** Task data follows **

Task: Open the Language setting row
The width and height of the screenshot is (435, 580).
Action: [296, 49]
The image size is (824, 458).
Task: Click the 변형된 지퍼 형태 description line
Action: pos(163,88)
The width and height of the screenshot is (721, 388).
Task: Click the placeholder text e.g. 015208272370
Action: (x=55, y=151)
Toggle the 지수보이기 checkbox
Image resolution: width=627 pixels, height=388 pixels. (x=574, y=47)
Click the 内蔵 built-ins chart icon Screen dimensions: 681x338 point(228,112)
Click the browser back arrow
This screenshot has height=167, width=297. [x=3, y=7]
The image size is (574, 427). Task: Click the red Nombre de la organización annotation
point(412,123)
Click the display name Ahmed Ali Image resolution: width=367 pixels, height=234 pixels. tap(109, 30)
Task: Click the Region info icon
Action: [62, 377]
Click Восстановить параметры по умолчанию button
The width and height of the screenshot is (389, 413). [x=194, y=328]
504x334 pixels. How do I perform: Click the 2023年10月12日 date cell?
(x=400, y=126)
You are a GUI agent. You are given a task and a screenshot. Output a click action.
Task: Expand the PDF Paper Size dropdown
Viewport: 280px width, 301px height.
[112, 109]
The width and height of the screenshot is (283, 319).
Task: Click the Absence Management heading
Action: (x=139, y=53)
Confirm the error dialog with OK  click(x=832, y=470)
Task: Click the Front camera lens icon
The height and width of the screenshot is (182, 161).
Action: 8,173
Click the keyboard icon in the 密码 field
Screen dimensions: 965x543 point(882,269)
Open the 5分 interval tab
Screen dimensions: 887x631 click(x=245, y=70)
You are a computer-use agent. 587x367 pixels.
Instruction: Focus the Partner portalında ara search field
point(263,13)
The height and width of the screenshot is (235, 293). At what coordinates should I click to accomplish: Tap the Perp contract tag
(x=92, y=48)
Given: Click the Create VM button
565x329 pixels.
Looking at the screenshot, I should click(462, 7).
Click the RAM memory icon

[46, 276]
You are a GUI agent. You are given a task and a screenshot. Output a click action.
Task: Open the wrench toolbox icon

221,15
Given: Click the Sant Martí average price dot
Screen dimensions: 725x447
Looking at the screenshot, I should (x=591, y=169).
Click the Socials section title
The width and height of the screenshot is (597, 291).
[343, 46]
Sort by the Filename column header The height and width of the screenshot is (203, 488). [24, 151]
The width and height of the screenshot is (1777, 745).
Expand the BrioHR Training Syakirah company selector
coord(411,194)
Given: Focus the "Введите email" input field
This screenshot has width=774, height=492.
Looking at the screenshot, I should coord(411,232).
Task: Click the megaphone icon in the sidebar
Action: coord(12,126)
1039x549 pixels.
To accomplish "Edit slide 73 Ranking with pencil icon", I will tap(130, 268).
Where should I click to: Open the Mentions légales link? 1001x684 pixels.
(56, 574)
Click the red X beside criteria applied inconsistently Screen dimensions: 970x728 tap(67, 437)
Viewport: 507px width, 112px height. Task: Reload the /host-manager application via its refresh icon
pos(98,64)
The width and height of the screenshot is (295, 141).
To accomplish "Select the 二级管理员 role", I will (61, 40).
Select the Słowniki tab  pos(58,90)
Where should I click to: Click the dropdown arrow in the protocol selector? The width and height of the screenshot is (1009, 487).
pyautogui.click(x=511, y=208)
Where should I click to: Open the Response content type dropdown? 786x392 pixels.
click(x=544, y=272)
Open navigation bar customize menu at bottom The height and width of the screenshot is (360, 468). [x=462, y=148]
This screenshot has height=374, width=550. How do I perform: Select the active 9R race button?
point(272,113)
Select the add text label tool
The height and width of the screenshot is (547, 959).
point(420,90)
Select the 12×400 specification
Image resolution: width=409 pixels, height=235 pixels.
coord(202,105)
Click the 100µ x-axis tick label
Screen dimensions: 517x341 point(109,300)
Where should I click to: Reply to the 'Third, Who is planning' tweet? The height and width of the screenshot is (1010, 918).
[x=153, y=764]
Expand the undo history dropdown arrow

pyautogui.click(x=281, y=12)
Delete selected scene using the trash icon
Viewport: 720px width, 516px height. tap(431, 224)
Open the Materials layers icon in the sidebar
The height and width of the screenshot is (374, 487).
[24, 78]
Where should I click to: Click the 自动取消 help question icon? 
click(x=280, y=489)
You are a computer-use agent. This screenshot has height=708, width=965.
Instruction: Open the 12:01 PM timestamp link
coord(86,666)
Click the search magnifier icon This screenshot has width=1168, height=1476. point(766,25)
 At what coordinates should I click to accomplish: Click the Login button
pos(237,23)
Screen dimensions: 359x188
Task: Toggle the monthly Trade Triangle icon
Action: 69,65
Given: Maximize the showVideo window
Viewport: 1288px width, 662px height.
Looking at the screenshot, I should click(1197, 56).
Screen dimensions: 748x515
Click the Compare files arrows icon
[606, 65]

** End of Task data **

# Problem description
Given the records above, restate word for word only the lines starting at the one with "The height and width of the screenshot is (235, 293)." and ending at the one with "1039x549 pixels.".

# Written response
The height and width of the screenshot is (235, 293). At what coordinates should I click to accomplish: Tap the Perp contract tag
(x=92, y=48)
Given: Click the Create VM button
565x329 pixels.
Looking at the screenshot, I should click(462, 7).
Click the RAM memory icon

[46, 276]
You are a GUI agent. You are given a task and a screenshot. Output a click action.
Task: Open the wrench toolbox icon

221,15
Given: Click the Sant Martí average price dot
Screen dimensions: 725x447
Looking at the screenshot, I should (x=591, y=169).
Click the Socials section title
The width and height of the screenshot is (597, 291).
[343, 46]
Sort by the Filename column header The height and width of the screenshot is (203, 488). [24, 151]
The width and height of the screenshot is (1777, 745).
Expand the BrioHR Training Syakirah company selector
coord(411,194)
Given: Focus the "Введите email" input field
This screenshot has width=774, height=492.
Looking at the screenshot, I should coord(411,232).
Task: Click the megaphone icon in the sidebar
Action: coord(12,126)
1039x549 pixels.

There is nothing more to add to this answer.